"Latar Belakang Cedera otak traumatik (COT) merupakan salah satu penyebab utama disabilitas dan kematian pada negara berkembang. Kematian neuron pada COT dapat berlangsung secara progresif akibat cedera sekunder melalui mekanisme hipoksia dan stres oksidatif. Terapi oksigen hiperbarik (TOHB) diketahui dapat meningkatkan oksigenasi jaringan dan berpotensi menurunkan stres oksidatif, namun efektivitasnya masih diperdebatkan karena kemungkinan risiko toksisitas oksigen. Penelitian ini bertujuan untuk mengevaluasi efek TOHB pada tikus dengan COT terhadap penanda stres oksidatif.
Metode Model hewan COT diinduksi dengan menggunakan Marmarou weight drop device pada tikus Sprague-Dawley. Subjek dibagi menjadi kelompok kontrol model, kontrol perlakuan, normobarik, TOHB 2 ATA, dan TOHB 3 ATA. TOHB diberikan sebanyak 6x, dengan durasi 1 jam, dan interval antar terapi 12 jam.

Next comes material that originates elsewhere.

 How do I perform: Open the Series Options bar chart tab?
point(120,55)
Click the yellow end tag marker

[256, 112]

Hewan diterminasi pada hari ke-3, ke-7, dan ke-14 setelah induksi COT. Sampel jaringan otak diekstraksi untuk analisis biomarker stres oksidatif meliputi kadar malndialdehid (MDA), kadar glutation (GSH), aktivitas glutation peroksidase (GPx), aktivitas katalase, aktivitas superoksida dismutase (SOD), dan kadar Nuclear factor erythroid 2-related factor 2 (Nrf2).
Hasil Pemberian TOHB meningkatkan kadar MDA, kadar GSH, kadar Nrf2, aktivitas SOD, dan aktivitas GPx. Tidak terdapat peningkatan aktivitas katalase pada kelompok TOHB. Hasil ini menunjukkan pemberian TOHB menyebabkan stres oksidatif akibat pemberian oksigen tekanan tinggi, namun TOHB juga memicu respon adaptif seluler pertahanan antioksidan melalui jalur Nrf2.

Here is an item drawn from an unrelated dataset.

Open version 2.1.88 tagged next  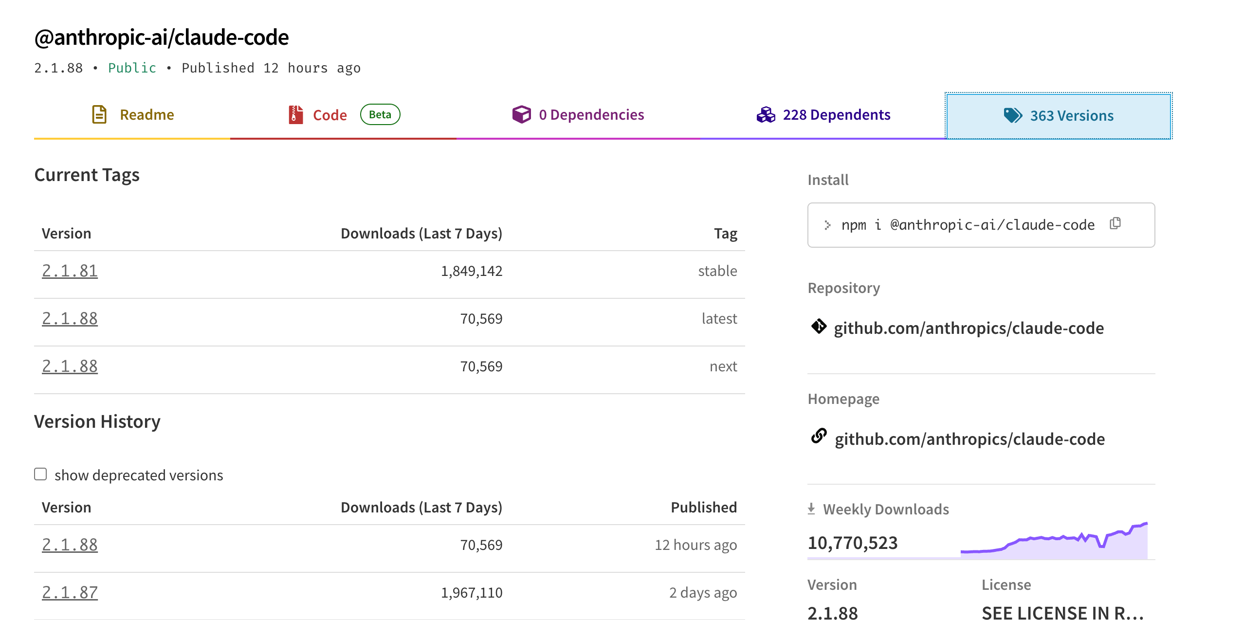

Kesimpulan TOHB menimbulkan efek protektif melalui respon adaptif seluler yang meningkatkan kapasitas antioksidan yang dipicu stres oksidatif melalui jalur Nrf2.

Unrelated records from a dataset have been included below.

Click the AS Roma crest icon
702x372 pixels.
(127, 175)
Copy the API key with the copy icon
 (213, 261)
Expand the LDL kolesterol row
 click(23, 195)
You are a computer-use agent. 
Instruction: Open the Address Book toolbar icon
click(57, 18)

Introduction Traumatic brain injury (TBI) is one of the leading causes of disability and mortality in developing countries. Neuronal death in TBI may progress through secondary injury mechanisms, including hypoxia and oxidative stress. Hyperbaric oxygen therapy (HBOT) has been shown to enhance tissue oxygenation and potentially reduce oxidative stress. However, its effectiveness remains debated due to the potential risk of oxygen toxicity. This study aimed to evaluate the effects of HBOT on oxidative stress markers in a rat model of TBI.Method A rat model of TBI was induced using the Marmarou weight-drop device. Subjects were divided into control, sham, normobaric, and HBOT groups (2 ATA and 3 ATA). HBOT was given twice daily for one hour over six sessions. Animals were sacrificed on days 3, 7, or 14 post-injury to evaluate the healing process. Brain tissue samples were collected for the assessment of oxidative stress biomarkers, including levels of malondialdehyde (MDA), glutathione (GSH), glutathione peroxidase (GPx) activity, catalase activity, superoxide dismutase (SOD) activity, and Nuclear factor erythroid 2-related factor 2 (Nrf2) levels.Results HBOT increased levels of MDA, GSH, Nrf2, SOD activity, and GPx activity. However, catalase activity did not increase in the HBOT groups. These findings indicate that HBOT induces oxidative stress due to high-pressure oxygen exposure but simultaneously triggers a cellular adaptive antioxidant defense response via the Nrf2 pathway.Conclusion HBOT exerts a protective effect through a cellular adaptive response that enhances antioxidant capacity, driven by oxidative stress via Nrf2 pathway activation."